Alion filed a protest of the initial task order on May 24.
The spokesperson added that after the protest concluded the customer set the start date for May 11, as originally intended. Since the protest was decided by August, the customer compensated for time lost by extending the contract by 104 days, making the official start date May 11, 2022 and official end date now Aug. 22, 2026.
The company underscored it has been a feature of the Navy and Marine Corps’ virtual training capabilities for over 15 years, early on introducing the industry’s first cyber range for DoD and helping the Navy train on digital twins of their networks and infrastructure.
“The Navy’s Continuous Training Environment program will be a driving force of the U.S. Department of Defense’s joint warfare strategy, advancing the goal of seamless collaboration between Navy, Joint and coalition partner forces in any scenario,” David Hathaway, executive vice president and general manager of ManTech’s Defense Sector, said in a statement,
“With ManTech’s broad experience on-board, NCTE’s Live, Virtual and Constructive training will support the broadest conceivable array of use cases – from ballistic missile defense to electronic warfare and air combat – extending our nation’s maritime dominance,” he continued.

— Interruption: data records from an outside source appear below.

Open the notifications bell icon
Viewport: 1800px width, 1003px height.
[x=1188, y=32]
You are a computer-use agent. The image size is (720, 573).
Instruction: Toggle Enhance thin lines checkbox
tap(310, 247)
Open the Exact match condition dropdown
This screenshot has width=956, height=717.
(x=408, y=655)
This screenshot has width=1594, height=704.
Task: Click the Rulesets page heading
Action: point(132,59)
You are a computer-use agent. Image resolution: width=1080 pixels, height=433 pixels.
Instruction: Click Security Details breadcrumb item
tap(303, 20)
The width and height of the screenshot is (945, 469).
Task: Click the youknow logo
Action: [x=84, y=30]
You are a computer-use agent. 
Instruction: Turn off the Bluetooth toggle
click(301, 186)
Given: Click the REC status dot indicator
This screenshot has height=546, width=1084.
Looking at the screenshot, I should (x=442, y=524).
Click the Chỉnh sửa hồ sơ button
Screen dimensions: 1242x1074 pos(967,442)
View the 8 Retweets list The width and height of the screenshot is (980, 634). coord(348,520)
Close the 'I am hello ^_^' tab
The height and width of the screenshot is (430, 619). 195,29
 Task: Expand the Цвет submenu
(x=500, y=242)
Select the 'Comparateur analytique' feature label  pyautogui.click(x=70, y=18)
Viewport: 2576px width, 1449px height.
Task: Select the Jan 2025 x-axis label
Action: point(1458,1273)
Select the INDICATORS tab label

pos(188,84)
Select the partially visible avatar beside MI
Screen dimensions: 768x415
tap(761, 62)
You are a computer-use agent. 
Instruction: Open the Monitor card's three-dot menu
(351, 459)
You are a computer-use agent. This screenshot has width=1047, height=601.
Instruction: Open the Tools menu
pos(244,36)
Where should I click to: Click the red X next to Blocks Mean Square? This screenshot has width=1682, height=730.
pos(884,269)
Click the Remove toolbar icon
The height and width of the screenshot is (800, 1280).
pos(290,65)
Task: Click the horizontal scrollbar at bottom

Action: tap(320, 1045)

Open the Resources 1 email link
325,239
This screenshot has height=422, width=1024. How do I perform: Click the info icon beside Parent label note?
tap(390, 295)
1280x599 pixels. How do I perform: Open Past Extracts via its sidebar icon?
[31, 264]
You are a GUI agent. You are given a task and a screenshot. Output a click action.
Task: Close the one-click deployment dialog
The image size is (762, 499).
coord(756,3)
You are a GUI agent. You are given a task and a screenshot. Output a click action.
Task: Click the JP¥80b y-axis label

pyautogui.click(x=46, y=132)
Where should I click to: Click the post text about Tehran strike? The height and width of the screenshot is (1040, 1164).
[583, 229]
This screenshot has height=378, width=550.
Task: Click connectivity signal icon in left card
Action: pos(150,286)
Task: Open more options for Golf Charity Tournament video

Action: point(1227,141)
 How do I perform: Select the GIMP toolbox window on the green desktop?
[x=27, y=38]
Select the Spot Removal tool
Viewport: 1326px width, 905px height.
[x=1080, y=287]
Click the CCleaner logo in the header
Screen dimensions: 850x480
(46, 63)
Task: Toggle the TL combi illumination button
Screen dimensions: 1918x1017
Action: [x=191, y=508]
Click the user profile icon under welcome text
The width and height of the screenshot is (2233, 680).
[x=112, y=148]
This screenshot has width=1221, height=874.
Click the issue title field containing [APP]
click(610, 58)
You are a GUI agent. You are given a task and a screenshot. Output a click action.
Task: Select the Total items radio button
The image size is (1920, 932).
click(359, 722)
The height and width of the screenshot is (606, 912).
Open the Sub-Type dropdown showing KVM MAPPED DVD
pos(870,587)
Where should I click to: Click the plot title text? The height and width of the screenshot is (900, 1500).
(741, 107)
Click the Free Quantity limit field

The company said this new LVC capability it is helping is operating under the authority of a Navy training initiative called “Weapons Systems and Aviation Warfare Modeling & Simulation, Engineering, Integration, Experimentation and Cybersecurity for Leading Edge Training.”
ManTech argued NCTE has become a “powerful tool for assessing weapon systems, developing concepts for weapon systems employment, validating such concepts on a distributed basis, and for combat system training using embedded and standalone training systems within the framework of Fleet Synthetic Training (FST) and LVC training.”
The NCTE program seeks to also develop weapon systems representations based on current and future weapons systems, test and validate those virtual concepts, and ultimately incorporate them into the Navy’s doctrine, FST and LVC training capabilities.
Critical to this mission is the ability to develop real-world weapons systems representations based upon existing and future maritime and joint weapon systems to test and validate these concepts and to incorporate them in the Navy’s core doctrine and its FST and LVC training capabilities.
Earlier this year, ManTech announced it won a $118 million task order to continue supporting the Naval Surface Warfare Center’s intelligence, surveillance and reconnaissance (ISR) capabilities via model-based system engineering and electro-optical sensors for situational awareness (Defense Daily, Feb. 1).
Previously, in 2020, ManTech won a four-year $260 million task order to implement a technology modernization initiative to help transform mission systems in the manned Navy maritime patrol and reconnaissance air force under the DoD IAC MAC vehicle (Defense Daily, Oct. 23, 2020).